Молодая женщина, к которой были обращены последние слова, до сих пор не проронила ни слова. Она сидела у окна, низко склонив голову над вышиванием, и только при этом вопросе взглянула на говорившую.
— Я, милая мама?
— Да, ты, дитя мое, ведь ближе всего это касается именно тебя. Разве ты не видишь, с каким непростительным пренебрежением относится Рейнгольд к тебе и ребенку?
— Он так любит музыку! — почти прошептала Элла.
— Неужели ты намерена еще оправдывать его? — вспылила мать. — В том-то и несчастье, что он любит музыку больше жены и ребенка, что ему до вас никакого дела нет, для него главное — сидеть за роялем и фантазировать. Или ты не имеешь никакого представления о том, что может и чего должна требовать от своего мужа женщина, и о том, что первый ее долг — образумить его? Но, впрочем, от тебя, видимо, нечего ждать.

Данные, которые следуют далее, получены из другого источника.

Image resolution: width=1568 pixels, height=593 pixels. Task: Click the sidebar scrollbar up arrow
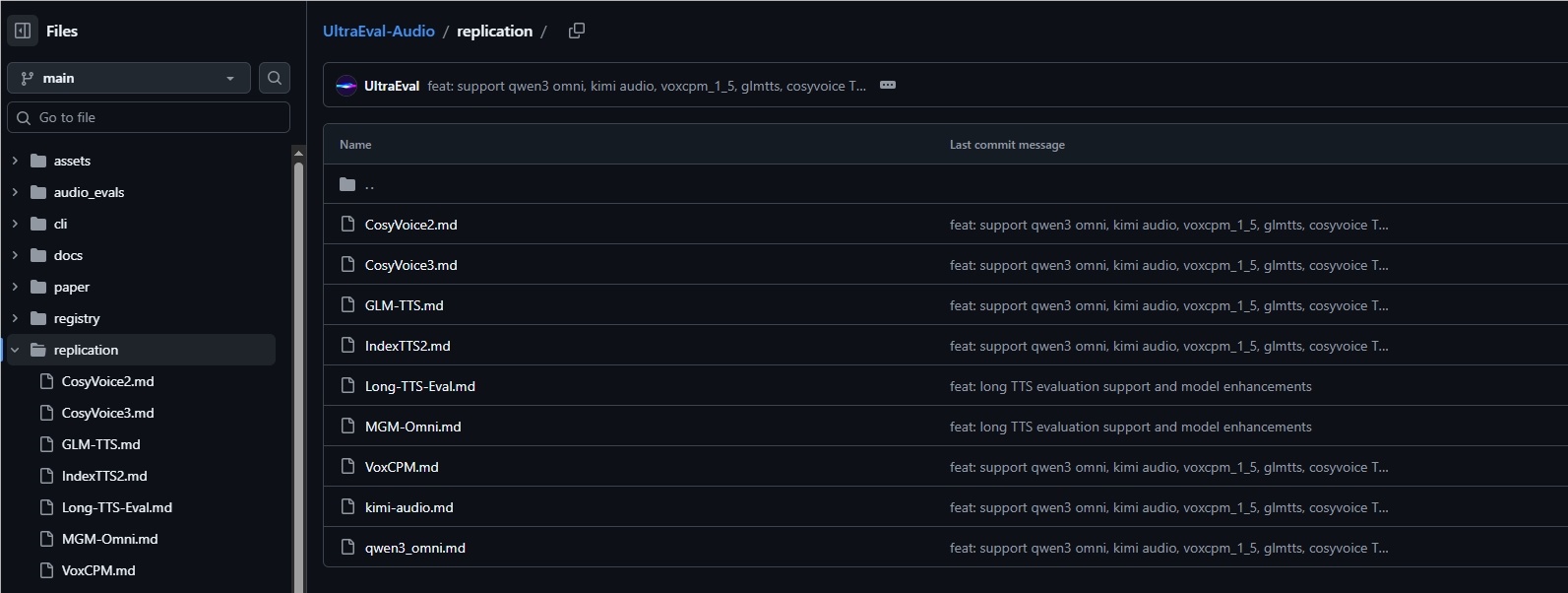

И в самом деле, судя по внешнему виду молодой женщины, от нее не приходилось ждать многого. Мало привлекательного было в ее наружности, единственное, что, пожалуй, можно было назвать в ней красивым, а именно хрупкий, девически стройный стан, совершенно скрывало неуклюжее домашнее платье, как будто специально сшитое с такой целью. По своей примитивной простоте оно гораздо более приличествовало служанке, чем дочери хозяина дома. Надо лбом Эллы виднелась только узенькая, гладко причесанная белокурая прядь, остальные волосы совершенно исчезали под скромным чепцом, который пристал бы скорее ее матери и уж никак не подходил к лицу девятнадцатилетней женщины. Это бледное, лишенное всякого выражения лицо с опущенными глазами не могло ни в ком возбудить интереса, на нем запечатлелось какое-то безучастие, граничащее с тупостью, и в тот момент, когда она оставила свое вышивание и подняла взор на мать, в нем отразились такая робкая беспомощность и растерянность, что Альмбах счел нужным прийти на помощь дочери.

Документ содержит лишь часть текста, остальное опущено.